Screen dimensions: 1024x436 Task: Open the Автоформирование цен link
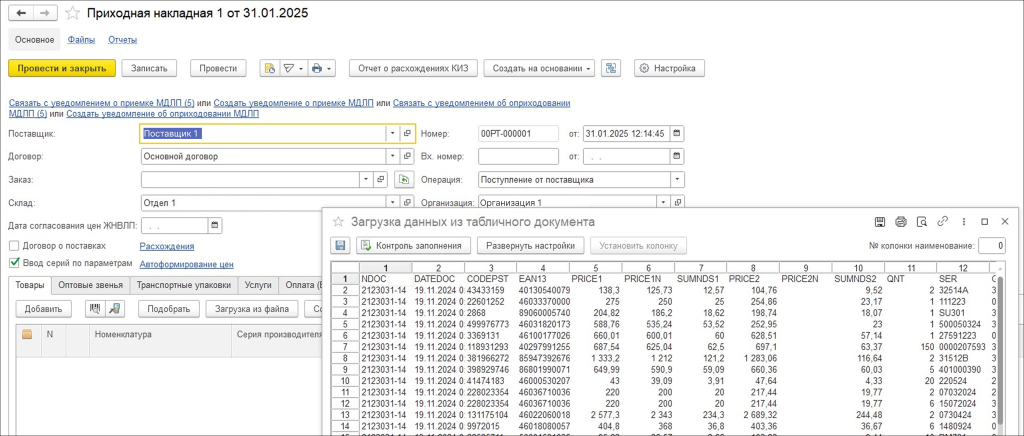[187, 264]
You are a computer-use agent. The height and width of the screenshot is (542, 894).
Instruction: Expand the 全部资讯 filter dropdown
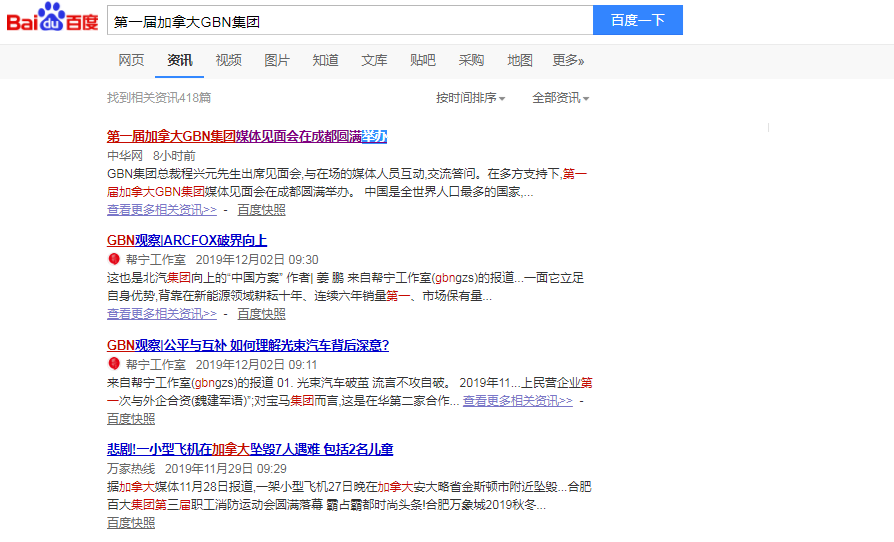coord(560,98)
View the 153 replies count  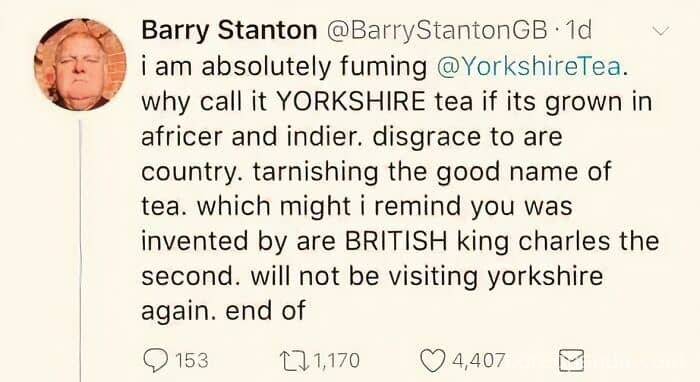[191, 361]
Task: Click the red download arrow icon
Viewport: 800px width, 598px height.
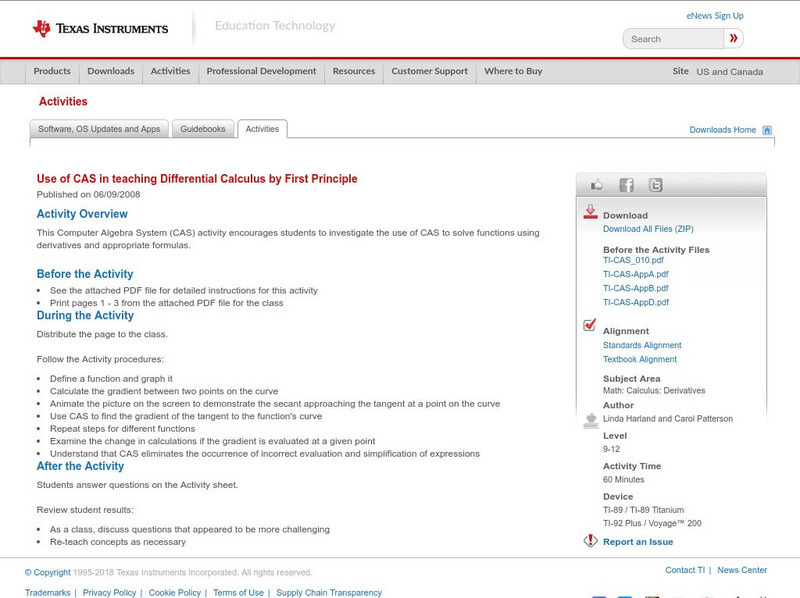Action: click(x=590, y=212)
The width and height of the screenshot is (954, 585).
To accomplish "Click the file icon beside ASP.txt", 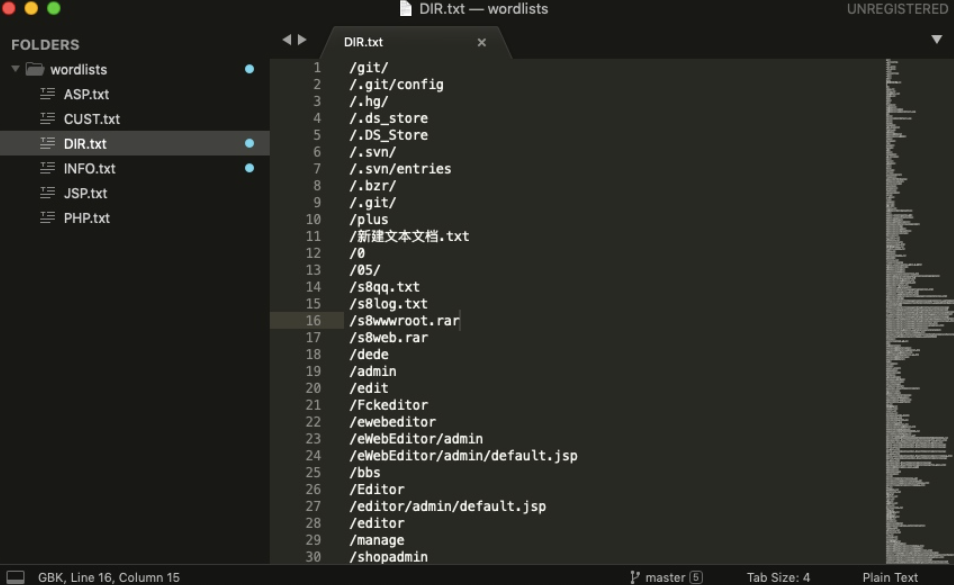I will pyautogui.click(x=47, y=94).
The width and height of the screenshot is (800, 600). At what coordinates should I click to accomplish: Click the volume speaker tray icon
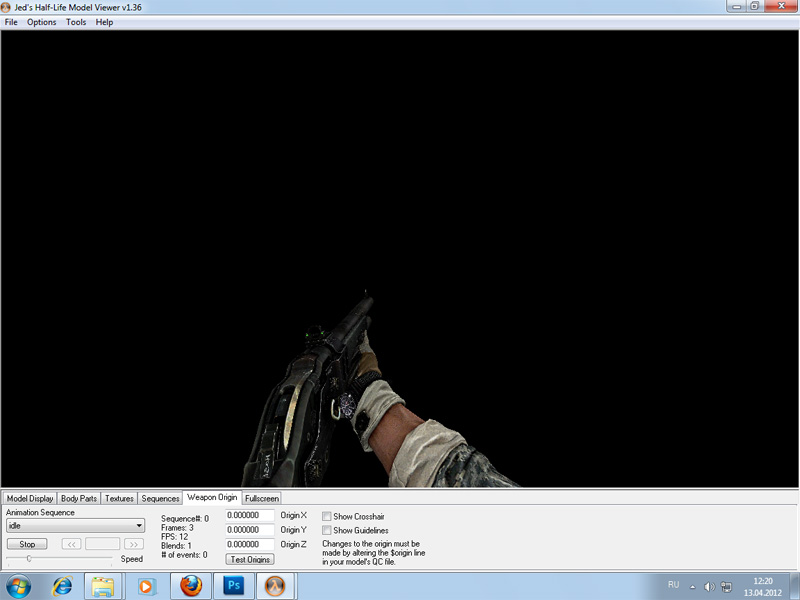708,585
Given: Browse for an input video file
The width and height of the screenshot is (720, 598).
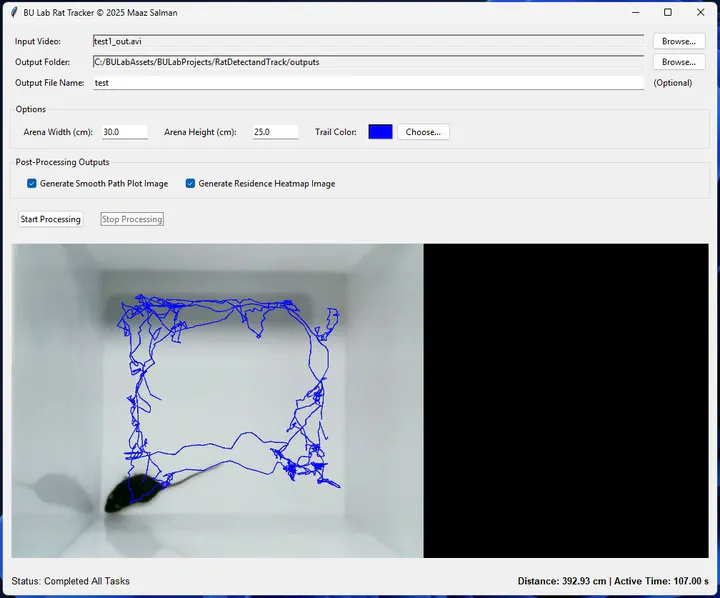Looking at the screenshot, I should (679, 42).
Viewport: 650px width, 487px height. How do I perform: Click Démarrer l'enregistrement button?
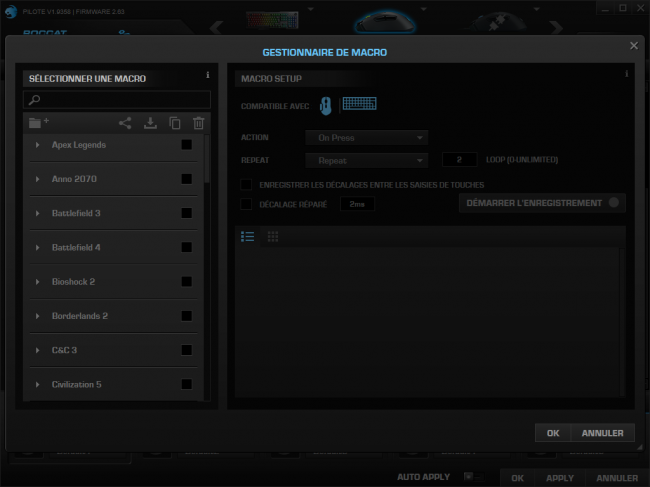pyautogui.click(x=542, y=203)
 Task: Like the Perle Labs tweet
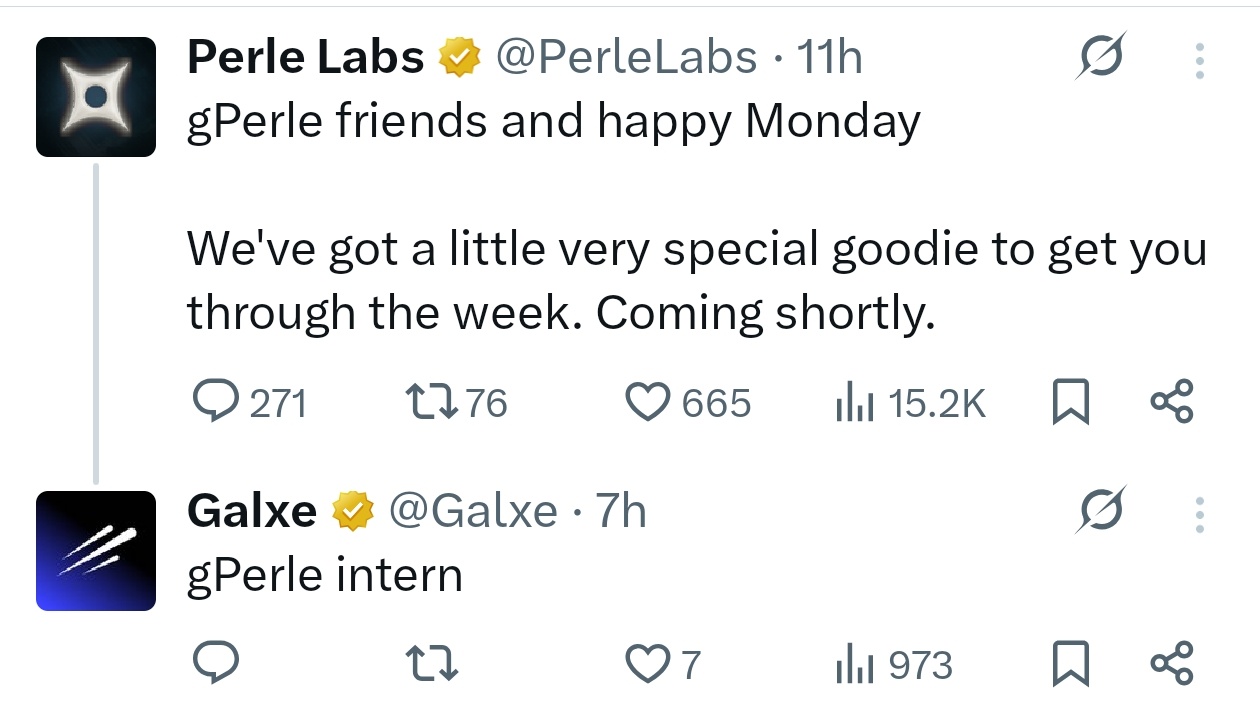click(x=647, y=402)
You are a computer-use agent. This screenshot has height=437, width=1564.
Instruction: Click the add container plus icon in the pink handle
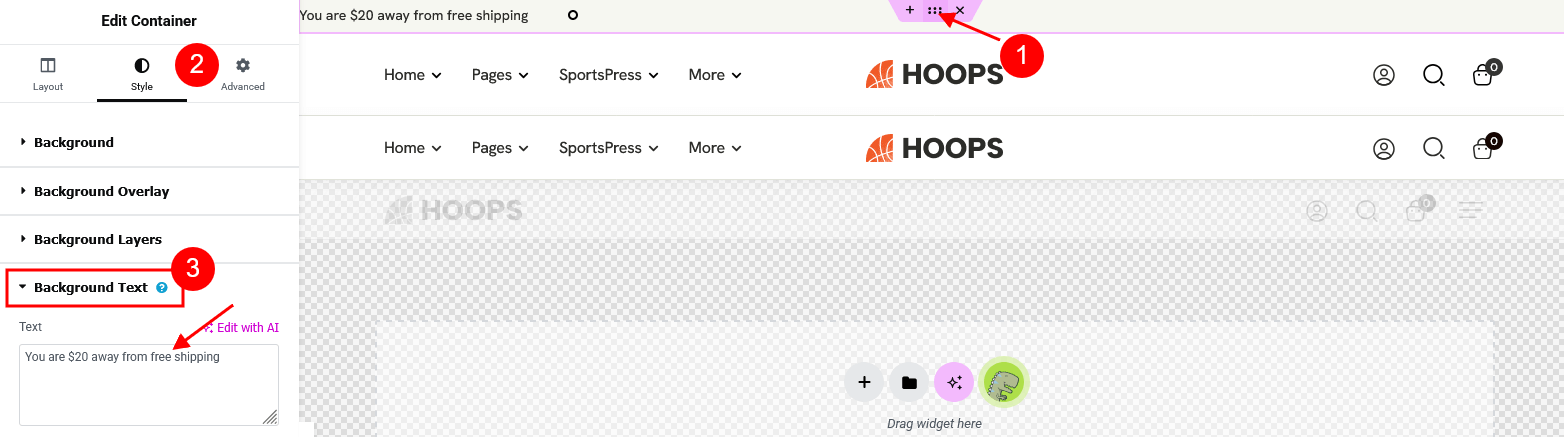point(909,10)
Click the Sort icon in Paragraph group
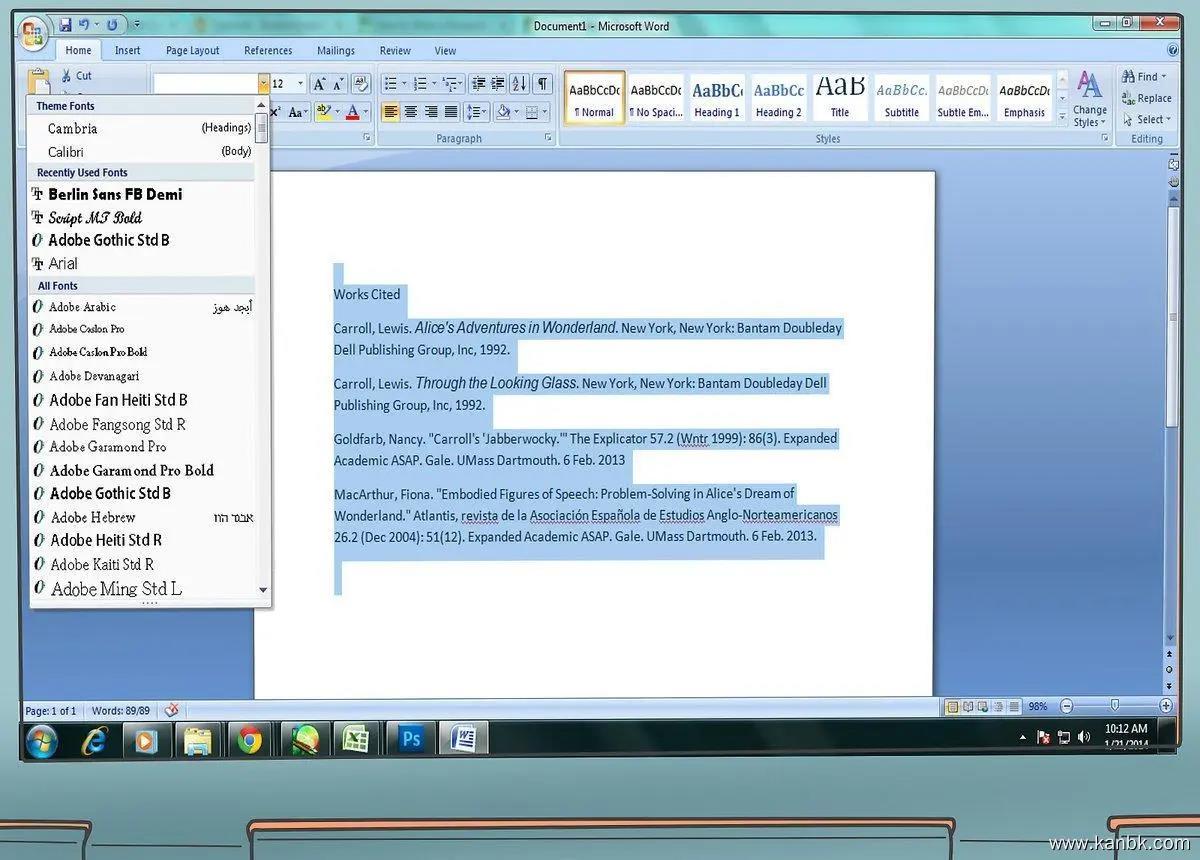 519,84
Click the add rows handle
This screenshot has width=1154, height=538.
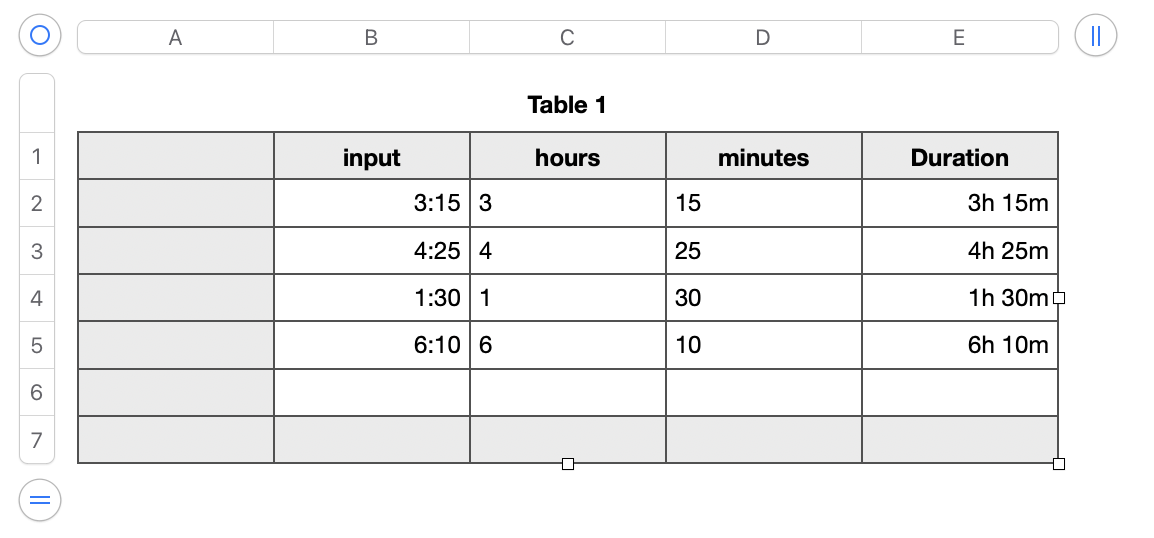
- - -
**What to work on:**
Pictures aside, transcribe exactly the lines from the line containing "Click the Sort icon in Paragraph group" through the final line of the material above.

**Exercise response:**
Click the Sort icon in Paragraph group
 519,84
Click the add rows handle
This screenshot has width=1154, height=538.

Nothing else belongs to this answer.